7 Scheinargumente von Covered-Call-ETF-Profiteuren –
und ihre Widerlegung
Meine im November 2024 veröffentlichte Einschätzung von Covered-Call-ETFs ist insgesamt eher kritisch. Ich halte Covered-Call-ETFs – insbesondere für die werblich besonders stark angesprochene Zielgruppe von Privatanlegern, die sichere regelmäßige und hohe (monatliche) Ausschüttungen anstreben – als eher ungeeignet.
Oder mit anderen Worten: Wer ein regelmäßiges passives Einkommen anstrebt, welches gleichzeitig hoch als auch langfristig sicher ist, sollte von „goldenen Covered-Call-ETF-Gänsen“ lieber Abstand nehmen.
Dass seitens der Profiteure dieser aktiven ETF-Variante (insbesondere den hierauf spezialisierten Anbietern, Handelsplattformen und bezahlten Finfluencern) Gegenwind kommt, war zu erwarten.

ARBEITSAUFTRÄGE:
a - Schreibe den Abschnitt aus dem Text über Covered-Call-ETFs ab, der mit „Oder mit anderen“ beginnt und mit „lieber Abstand nehmen.“ endet, und benenne darin „passives Einkommen“ in „laufendes Einkommen“ um.
b - Welche Gruppen führt der Text über Covered-Call-ETFs in Klammern als Profiteure der aktiven ETF-Variante auf? Nenne alle.
Die Auflistung steht in keinem Zusammenhang mit dem Text über Covered-Call-ETFs.

AUSGANGSDATEN:
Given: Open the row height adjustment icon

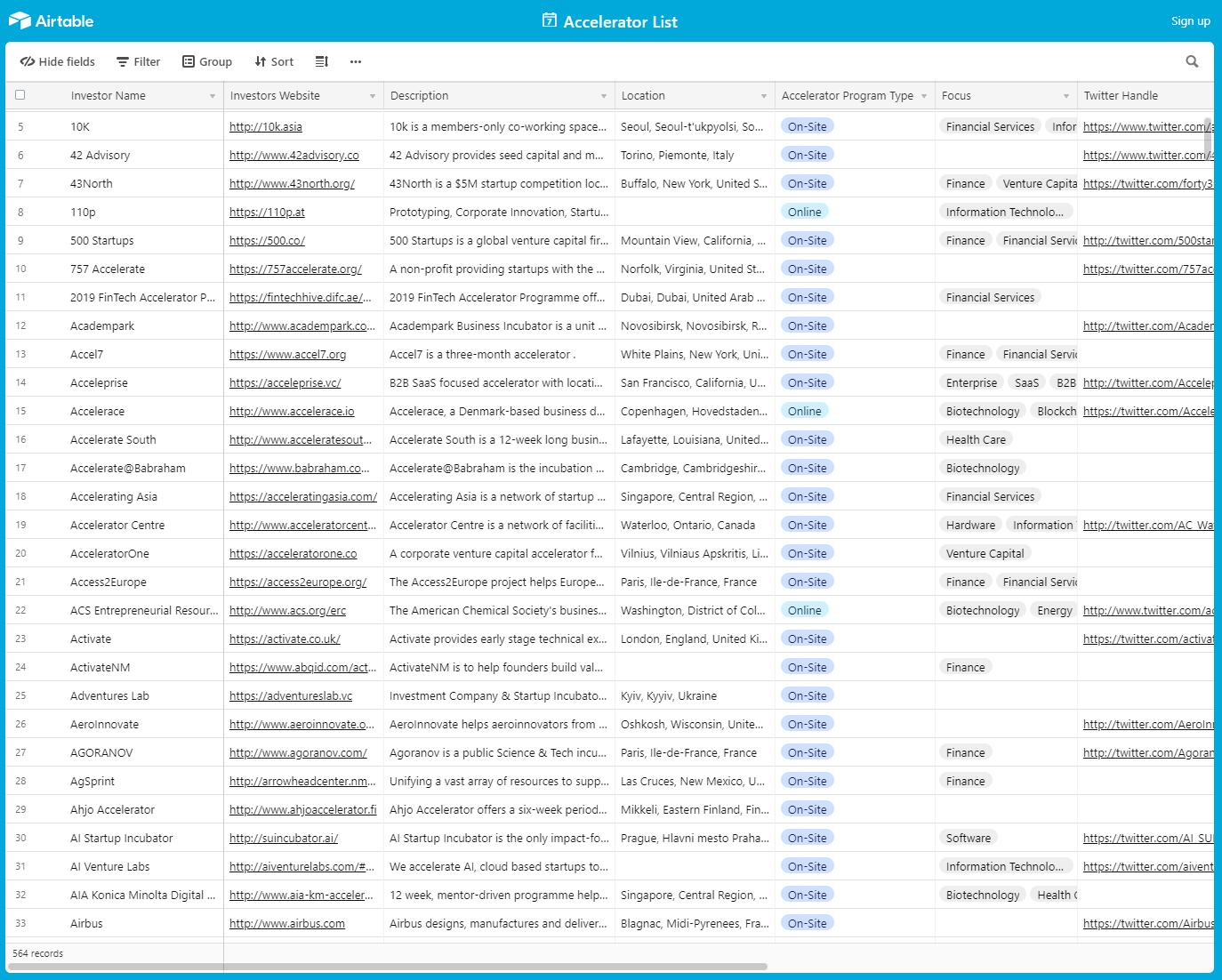Looking at the screenshot, I should pyautogui.click(x=321, y=61).
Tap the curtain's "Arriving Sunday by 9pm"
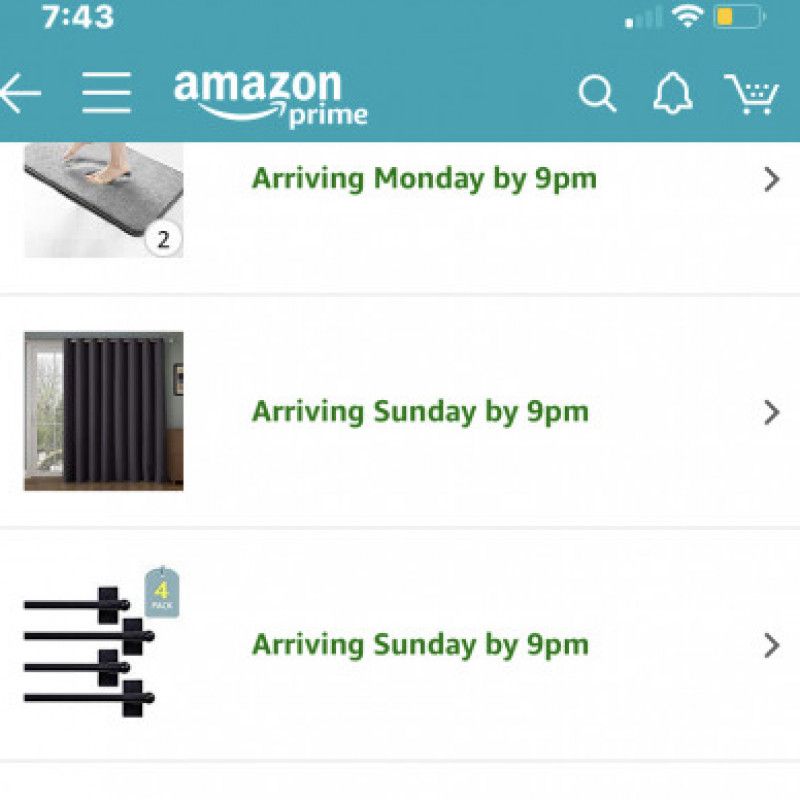The image size is (800, 800). tap(420, 412)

LÖSUNGEN IN REIHENFOLGE:
a -
Oder mit anderen Worten: Wer ein regelmäßiges laufendes Einkommen anstrebt, welches gleichzeitig hoch als auch langfristig sicher ist, sollte von „goldenen Covered-Call-ETF-Gänsen“ lieber Abstand nehmen.

b - hierauf spezialisierte Anbieter, Handelsplattformen, bezahlte Finfluencer